This book can be used in a B.A. level class on French syntax. However, the teacher might want to supplement it with other more classical readings on X-bar syntax. Because the domains of X-bar and Hallidayan analyses are not well delimited in the text, students may become confused as to which is which.
The book contains a Preface and six main chapters: 1 Grammar and Syntax; 2 Phrases; 3 Clauses; 4 Advanced Phrases; 5 Advanced Clauses; 6 Topics in French Syntax. Each chapter is followed by a section with exercises and one with answers and discussion notes. There is a Glossary containing a Lexicon describing syntactic abbreviations, a section on Functional Symbols and another with examples of Hallidayan Analysis. The book concludes with a Bibliography.
Chapter One outlines the domain of inquiry of this book. It begins with a definition of syntax, sets out the differences between prescriptive and descriptive grammars and presents some basic tenets of generative grammar. Gledhill adds the less traditional (in syntax) domain of phraseology -- the study of idioms -- to his line of research; he includes lexical phrases within the domain of phraseology.
Chapter Two presents basic French phrase structures (S, NP, VP, etc) and vocabulary for their composite elements, along with tables describing different noun types and article functions.
Chapter Three outlines the structures of co-ordinate, subordinate, dependant, relative and complement clause structures in French.
Chapter Four introduces of X-bar theory, NP and VP arguments, determiners and pronouns and the concept of Functional Group (FG), which Gledhill proposes as shorthand for INFL, etc, and which is the repository of such elements as ne (NEG), proclitics, 'en', 'y,' and 'se' (REFL).
In Chapter, Five Gledhill acknowledges that spoken and written French differ enormously, and presents examples of syntactic structures that cannot be described within the previously outlined framework, which has traditionally been based on more formal versions of French. In particular, he discusses ''discontinuities'' that can break up the flow of speech. Although these have traditionally been viewed as performance issues, they have been studied by Blanche-Benveniste (1996) in a discourse analysis context. This approach has led syntacticians to note that some phrasal units are more solidly linked than others. The chapter therefore focuses on some of these. A section on thematic structure discusses theme and rheme (Topic/Comment). Another section is devoted to Dislocation and Cleft clauses, and yet another focuses on interrogatives.
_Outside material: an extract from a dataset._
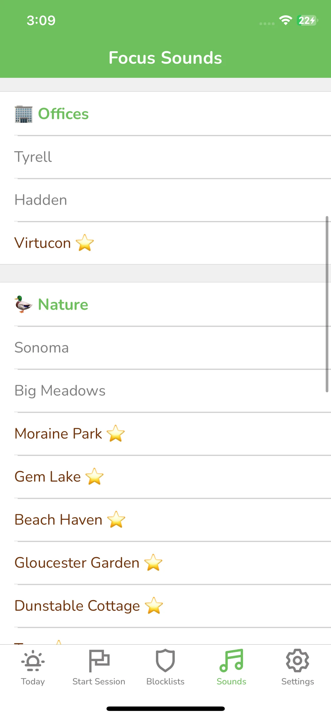Choose the Big Meadows sound
This screenshot has height=718, width=331.
[x=165, y=391]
There are sections on control and raising clauses, on causatives with 'faire' 'to do' (as in 'Elle l'a fait manger' 'She made it/her/him eat'), on expansion and projection, which is a presentation of Halliday's approach to control and raising, and lastly on extrapolation and extraction.
The final Chapter, entitled Topics in French Syntax, reviews a number of previously published books on French Syntax and presents a brief history of French linguistics. Gledhill discusses the question of register, which is extremely significant in French linguistics. In addition, he mentions a number of ways in which the study of naturalistic corpora has changed the syntactic analysis of French (e.g., clitics, topicalisation, negatives, and so on).
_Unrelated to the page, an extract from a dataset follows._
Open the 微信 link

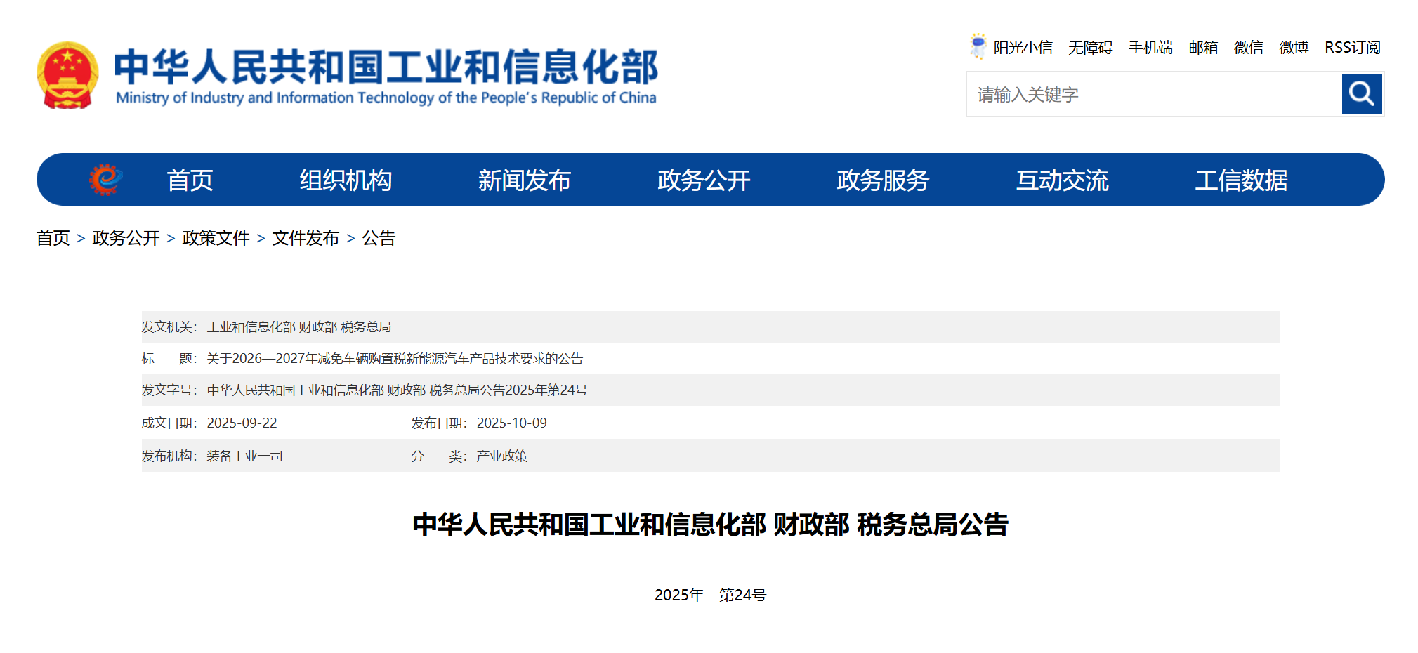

A final section presents further reading on syntax and other languages.
When discussing the fact that grammar and morphology seem to operate similarly in English and French, albeit with some differences (p. 8) Gledhill asserts ''There is no syntactic rule which states that all French sentences must follow the sequence Subject Verb Adverb Object, and so we refer to the term *pattern* to represent a general syntactic tendency rather than a fixed sequence.'' Yet, as the author had just stated in a previous sentence, one cannot separate the subject and verb with an adverb such as 'toujours' ''always'' (see a, below). This is not due to word order patterns but rather because, in French, the proclitic pronoun cannot be separated from the verb by another element. For example, the adverb can appear before the proclitic or after the direct object, as in (b) and (c). The author seems to be missing an important generalization about French, that the verb cannot be separated from its pronoun clitic.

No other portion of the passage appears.